The “World’s Greatest County Fair,” as it’s billed each September, will not be held again until 2021 — the fifth cancelation in the event’s 103-year history and the first one that was not related to World War II.

The board planning the annual event held off making the decision as long as it could, exhausting exploration of anything that could let them stop short of axing the tradition this year, but efforts were futile.

“No matter how hard we tried, we couldn’t find a way to give you the entire ‘World’s Greatest County Fair’ experience that you have come to love, expect and deserve,” said CEO and Manager Jeremy Parsons, after exploring options to protect the health and safety of fairgoers, staff, volunteers, exhibitors, youth participants, sponsors and entertainers at the nine-day event.

The fair attracts more than 300,000 guests annually.

But despite what planners have called a “postponement” of this year’s event, 4-H and FFA livestock competitions will be held this fall. Details will soon be available from the Iowa State University Extension in Clay County.

“The decision to postpone the fair came with emotion and some disbelief that it was really happening,” said Fair Association board Chairman Charlie Elser. “But with lots of input from our partners and work by our staff, the decision was the right one. It’s time to move forward and think about 2021.”

After exploring all options with public health authorities, Parsons said the answer to whether they could have a safe fair was simply no.

“The answer is clear. We simply cannot,” he said.

Minimum standards for safety would have followed current public health recommendations of social distancing and increased sanitation, but implementing the right measures would have eliminated some of the fair’s greatest traditions — such as the draft horse show or the 4-H beef show — or made them unrecognizable, Parsons said. The board did not want to opt for 50% capacity in entertainment tents or have partially empty exhibit buildings, fuss with the nightmare of refunding or moving purchased Grandstand tickets, or force families to wait in socially-distanced lines to enjoy Grandpa’s Barn or the Depot.

“While we cannot give you the fair this year, we are working hard to find safe ways that you can still create blue ribbon memories,” he said, with local 4-H, FFA and non-profit opportunities at the forefront. Details will be released in coming weeks on the efforts.

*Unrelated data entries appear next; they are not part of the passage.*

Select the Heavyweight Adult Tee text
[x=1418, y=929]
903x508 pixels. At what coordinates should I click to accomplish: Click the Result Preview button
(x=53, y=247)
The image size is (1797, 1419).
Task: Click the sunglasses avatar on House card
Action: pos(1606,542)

In a normal year, good volunteer help that the fair depends on is difficult to find. This year, Parsons said it would have been virtually impossible to find.

He said the “educated decision” made by organizers took into account current metrics and the potential for a disastrous COVID-19 outbreak mid-fair.

“Preparing for the fair required financial commitment for many, including us, and we can’t wind up anything that can’t be unwound,” Parsons said.

Now, they will prepare to be ready for next year’s fair, when they believe “Clay County, northwest Iowa and the entire region will need our fair more than ever.”